### WHAT YOU HAVE TO DO
Reproduce word for word the material starting at the line that contains "Where should I" and ending at the end of the material. Leave the pictures out of your answer.

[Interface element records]
>>>>>
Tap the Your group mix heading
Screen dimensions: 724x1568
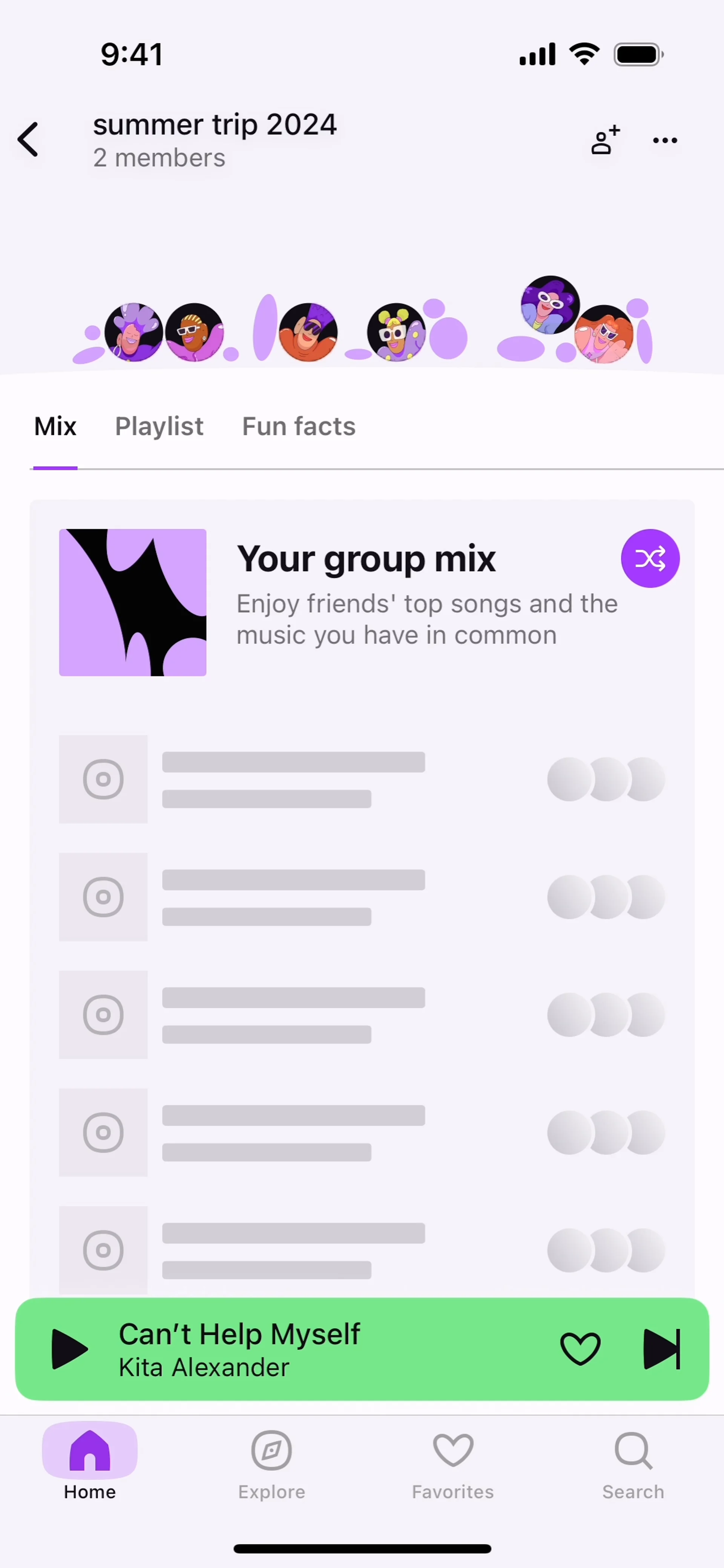(366, 559)
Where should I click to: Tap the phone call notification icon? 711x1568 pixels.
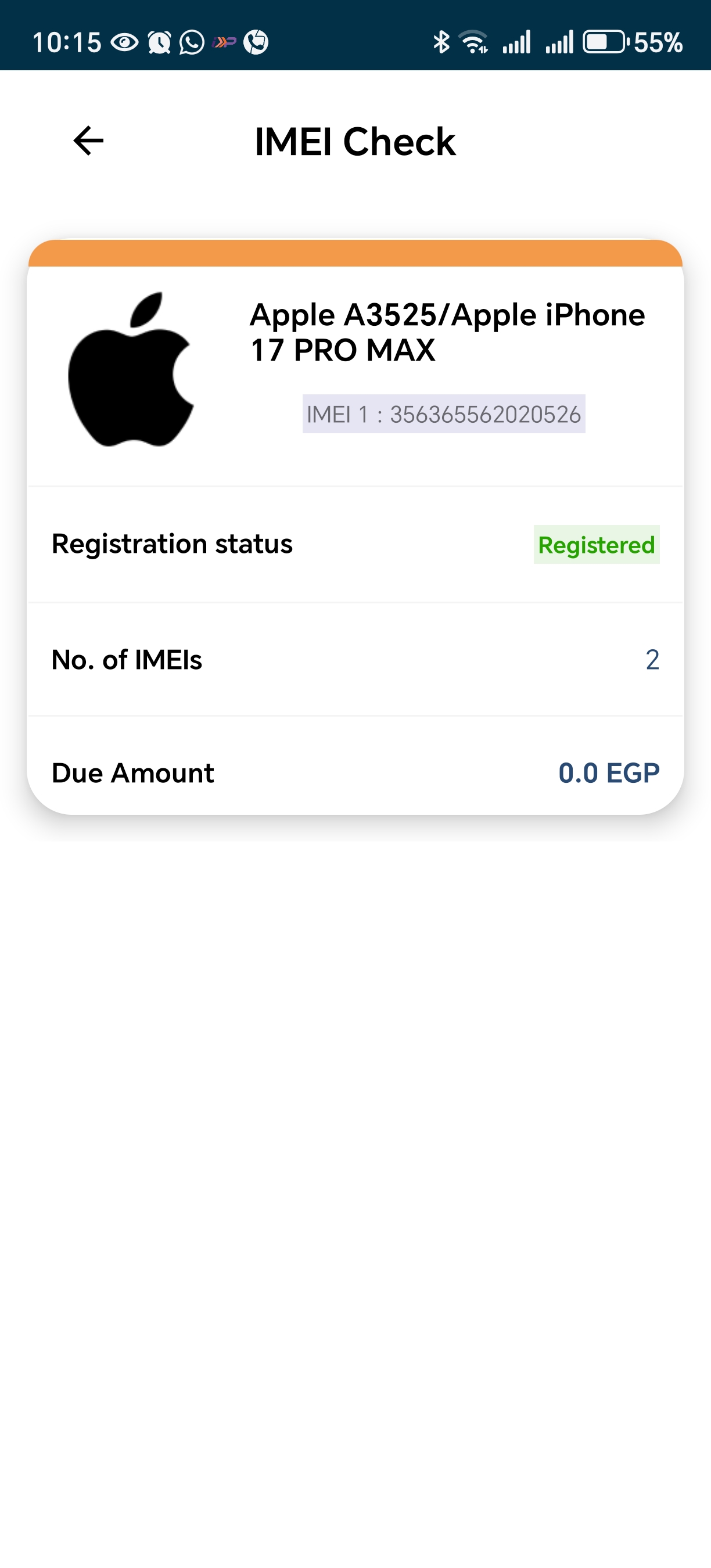coord(256,42)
<<<<<
### RESPONSE TO THIS EXERCISE
Where should I click to: Tap the phone call notification icon? 711x1568 pixels.
coord(256,42)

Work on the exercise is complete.